I was introduced to Andrew McMillan’s Physical. Again, another contemporary award-winning poet whose use of language is raw and honest. McMillan’s work is unusual because his poetry in this book is devoid of punctuation. As I read his work a number of times I focused more on my breath as each word was read. Quite something! Reading in this way had a much deeper connection and I did try to write a couple of poems without punctuation but didn’t feel experienced enough to make it work.

Whilst I struggle at times with writing poetry it does excite me when I finish a poem, more so when I read the work of such poets as Benson and McMillan. For the more poetry I read, the deeper the understanding.








Slow but Sure

I’ve finished a poem that I’m happy with. It took some time to get going which frustrated me. I had to push back my deadline for assignment 4; not something I wanted to do but knew if I didn’t, my work wouldn’t be at its best.

I’ve found this assignment to be the hardest. Perhaps the lack of exercises hasn’t helped, and whilst one could argue that this is in part about drafting, I feel it’s the exercises that give me focus and ideas in making my poetry better.

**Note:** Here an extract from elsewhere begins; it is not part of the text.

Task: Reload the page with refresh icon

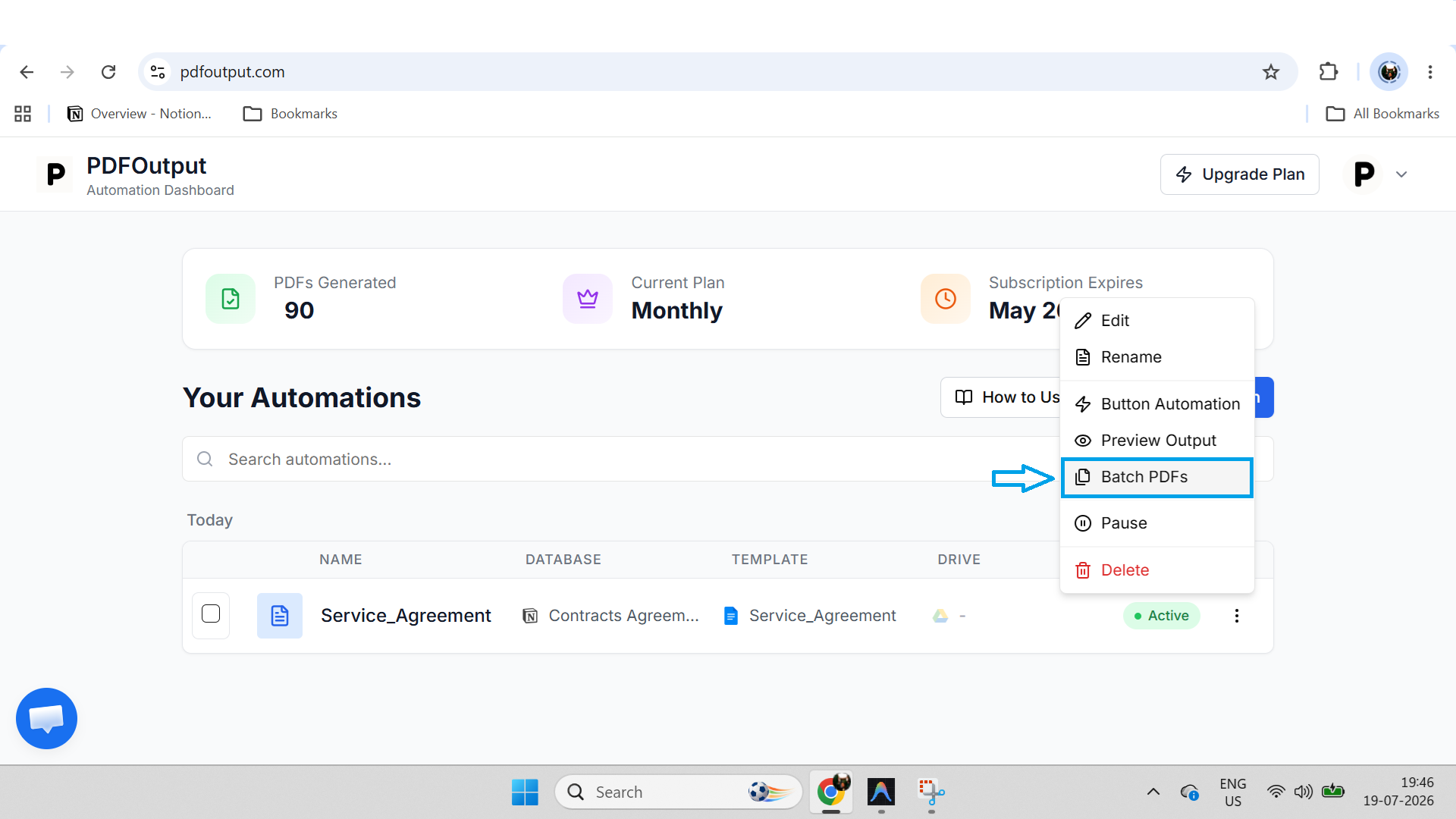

My notebooks have built up over several months and contain some interesting ideas that I have developed into poems, however there are a few pieces that, no matter how much I jiggle and adjust they just aren’t meant to be.

Writing from my own experiences (& truth) have produced better poetry and I have continued to do this within assignment 4. Strangely, memories from my childhood are forefront in my mind at the moment. Poetry brings out my inner child and is a good therapy session for me.

My best (I use that word loosely) poem to date is about a girl called Genette who disappeared on her paper round in 1978. I was nine at the time of her disappearance and a year later I was delivering papers through letterboxes with her elfin face beaming on broadsheets and tabloids, still no clue as to her whereabouts or what happened to her.

Words seemed to tumble onto the page with this poem. My ten-year-old self pedalling my bike in the depths of winter with a heavy sack of newsprint across my body, scaring myself witless along dark whispering lanes, wondering if what happened to her would happen to me.

Thankfully it didn’t. From that experience I was able to put pen to paper and conjure up memories that had once been a constant companion during that time.

And whilst I grieve about pushing my deadline back, I feel better from the advice that my tutor gave me: it’s much better to take the extra time and the OCA courses are designed to offer some flexibility.